Navis Pengusaha Tempe merk BIMA di Pegandon sedang proses produksi

KENDAL – Dalam Serat Centhini (sebuah manuskrip bersejarah yang dipublikasikan pada abad ke-16) ditemukan kata “tempe” sebagai hidangan jae santen tempe (makanan tempe dengan santan) dan kadhele tempe srundengan, hal tersebut menunjukkan bahwa makanan tradisional ini sudah dikenal sejak dahulu dalam tatanan budaya makan masyarakat Jawa, khususnya Yogyakarta dan Surakarta, Proses pembuatan tempe diperkirakan merupakan teknologi pangan tertua yang ada pada masyarakat Jawa.

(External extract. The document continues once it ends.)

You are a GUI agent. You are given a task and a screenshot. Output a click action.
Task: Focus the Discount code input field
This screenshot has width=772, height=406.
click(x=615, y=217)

Tempe sudah lama dikenal oleh masyarakat, khususnya masyarakat Jawa sebagai salah satu makanan khas tradisional Indonesia dan diproduksi secara turun temurun. Sampai saat ini, produksi tempe sudah menyebar ke seluruh dunia karena kandungan gizinya yang baik untuk kesehatan manusia.

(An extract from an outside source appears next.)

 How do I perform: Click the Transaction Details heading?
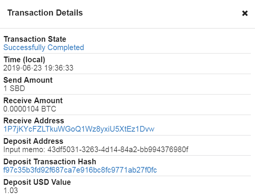pos(45,13)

Tempe merupakan makanan yang terbuat dari kacang kedelai atau beberapa bahan lain yang diproses melalui fermentasi menggunakan mikroorganisme kapang Rhizopus sp. atau yang biasa dikenal sebagai starter/ ragi tempe. Kapang Rhizopus sp. ini berperan memecah senyawa kompleks yang ada pada bahan baku sehingga lebih mudah dicerna.

Saat ini Produksi tempe sedikit mengalami kelesuan, harga kedelai yang tinggi menjadi sebuah dilema bagi para pengusaha tempe rumahan atau Home Made yang ada di Kendal. Salah satu pengusaha tempe rumahan adalah Nafis (40) yang beralamat di Gg. Bangun RT.02 RW.04 Desa Penanggulan Kecamatan Pegandon Kendal.

Nafis meneruskan usaha mertuanya yang dulu jualan tempe, tapi kulak dari produsen lain, sejak bulan Juli 2008 Nafis memutuskan memproduksi tempe sendiri dengan menggunakan nama Bima sebagai merk tempenya.

“Alhamdulilah sampai saat ini berjalan dan sudah banyak pelanggan, selain saya setor-setorkan kepenjual, atau warung makan dan penjual olahan tempe, saya juga jual sendiri dipasar Pegandon.” Jelas Nafis

Nafis Senin (26/12/2022) menceritakan bahwa dengan ketidak stabilan harga bahan pokok tempe yaitu kedelai sangat membingungkannya, “Mau naikkan harga takut tidak terjangkau oleh pembeli, tidak naik harga produksi tidak nutup, solusinya paling sedikit mengecilkan ukuran saja biar harga tetap sama dan pembeli tidak keberatan.”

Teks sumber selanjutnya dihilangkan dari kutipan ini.